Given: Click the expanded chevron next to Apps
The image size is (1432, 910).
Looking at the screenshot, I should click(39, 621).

§ §

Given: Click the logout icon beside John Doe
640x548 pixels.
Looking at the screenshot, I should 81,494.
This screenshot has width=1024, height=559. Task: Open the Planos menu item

§ §

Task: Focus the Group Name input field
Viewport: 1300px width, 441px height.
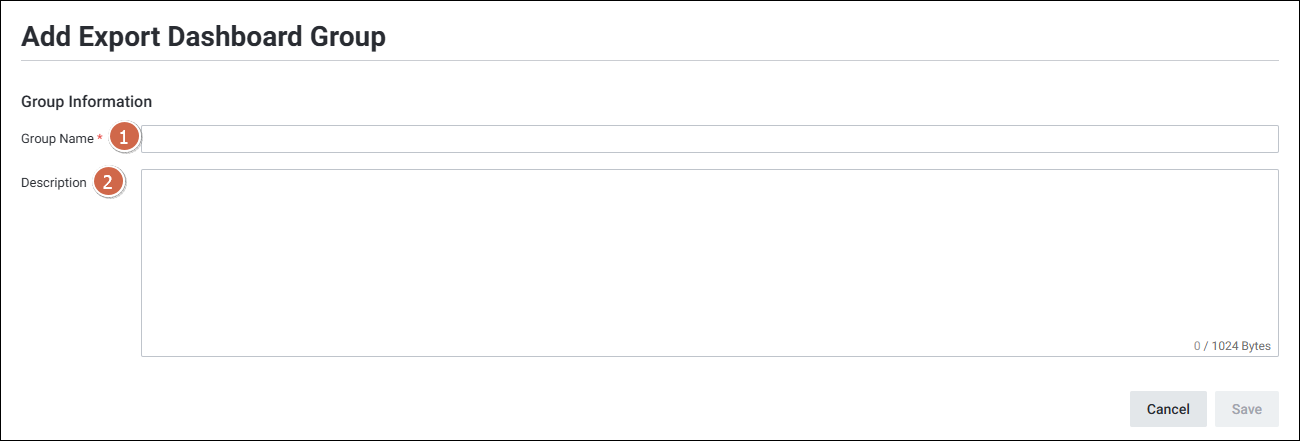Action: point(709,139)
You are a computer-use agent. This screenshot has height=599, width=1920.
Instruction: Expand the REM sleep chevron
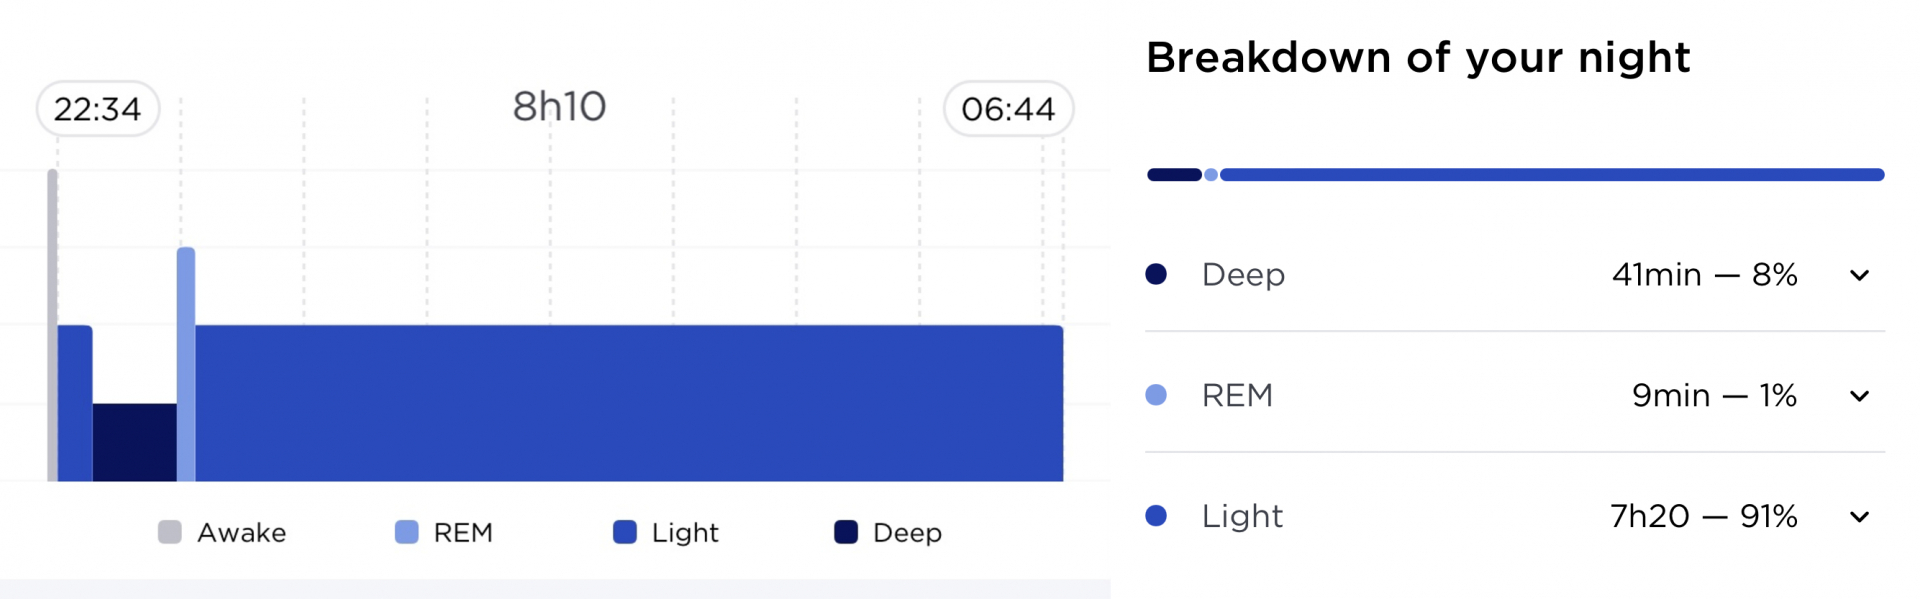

§ §

Taking the line with "640x548 pixels." as the first and the line with "This screenshot has width=1024, height=559." as the last, retype that stretch of the data above exactly, with no other lines.

Exercise response
640x548 pixels.
Looking at the screenshot, I should 81,494.
This screenshot has width=1024, height=559. Task: Open the Planos menu item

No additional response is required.